WHAT TO DO: Any images in the records should be skipped; transcribe the rest exactly.

[Records excerpted from a collection]
┏━━

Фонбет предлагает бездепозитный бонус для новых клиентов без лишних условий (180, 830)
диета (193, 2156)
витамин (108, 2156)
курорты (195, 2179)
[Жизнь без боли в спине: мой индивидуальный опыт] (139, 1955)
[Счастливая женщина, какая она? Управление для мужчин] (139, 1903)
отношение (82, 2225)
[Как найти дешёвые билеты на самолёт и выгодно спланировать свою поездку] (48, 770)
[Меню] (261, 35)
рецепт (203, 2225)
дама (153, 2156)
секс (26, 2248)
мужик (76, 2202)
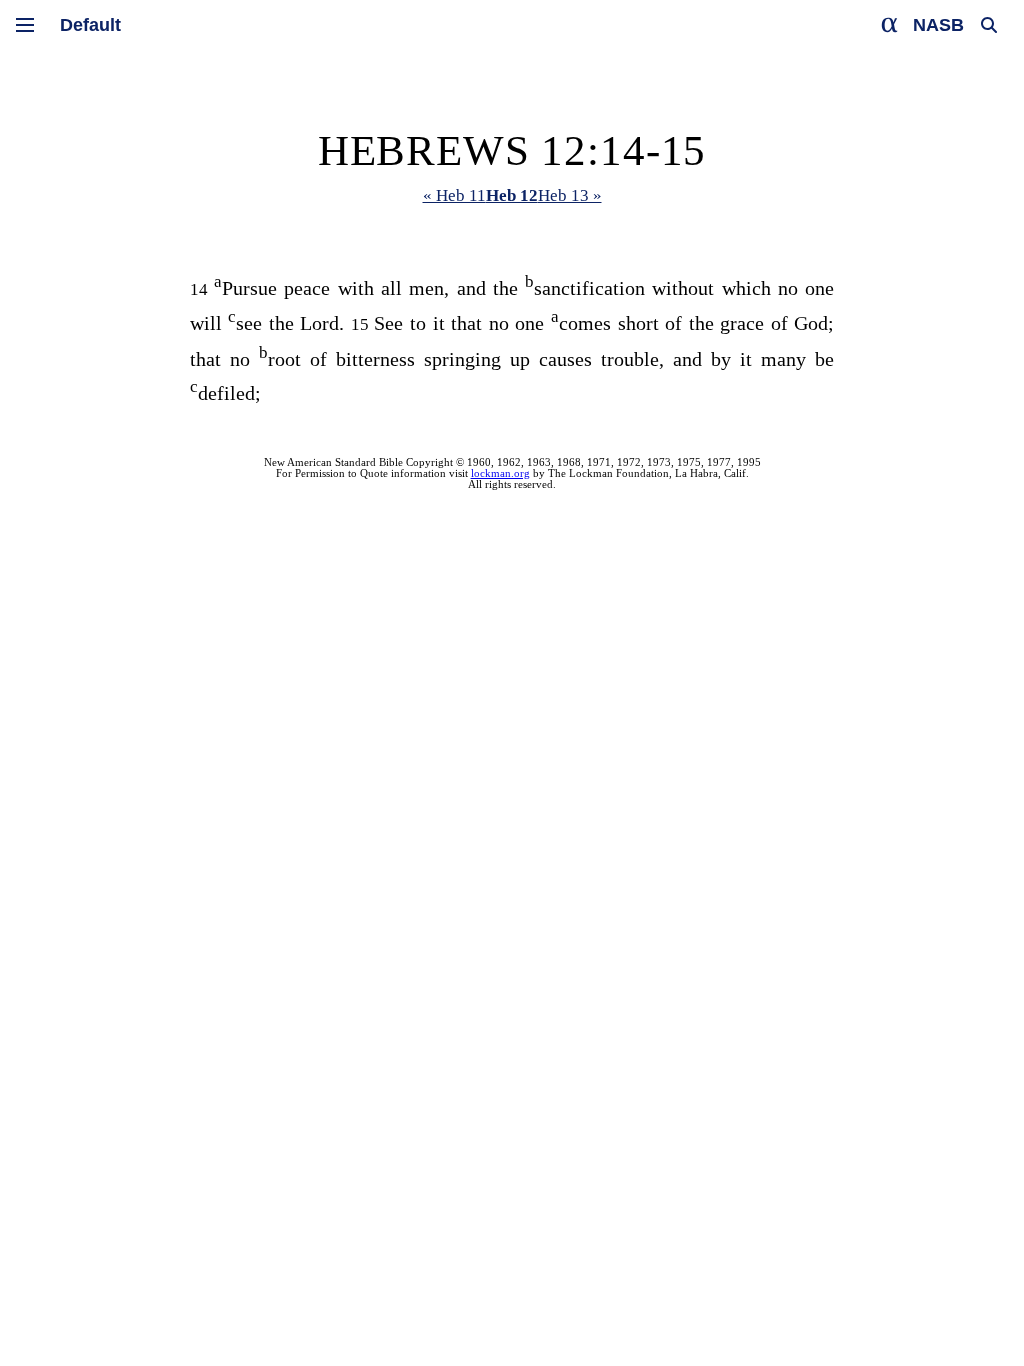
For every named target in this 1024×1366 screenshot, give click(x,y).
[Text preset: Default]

┗━━

ANSWER:
Фонбет предлагает бездепозитный бонус для новых клиентов без лишних условий (180, 830)
диета (193, 2156)
витамин (108, 2156)
курорты (195, 2179)
[Жизнь без боли в спине: мой индивидуальный опыт] (139, 1955)
[Счастливая женщина, какая она? Управление для мужчин] (139, 1903)
отношение (82, 2225)
[Как найти дешёвые билеты на самолёт и выгодно спланировать свою поездку] (48, 770)
[Меню] (261, 35)
рецепт (203, 2225)
дама (153, 2156)
секс (26, 2248)
мужик (76, 2202)
For every named target in this 1024×1366 screenshot, give click(x,y).
[Text preset: Default]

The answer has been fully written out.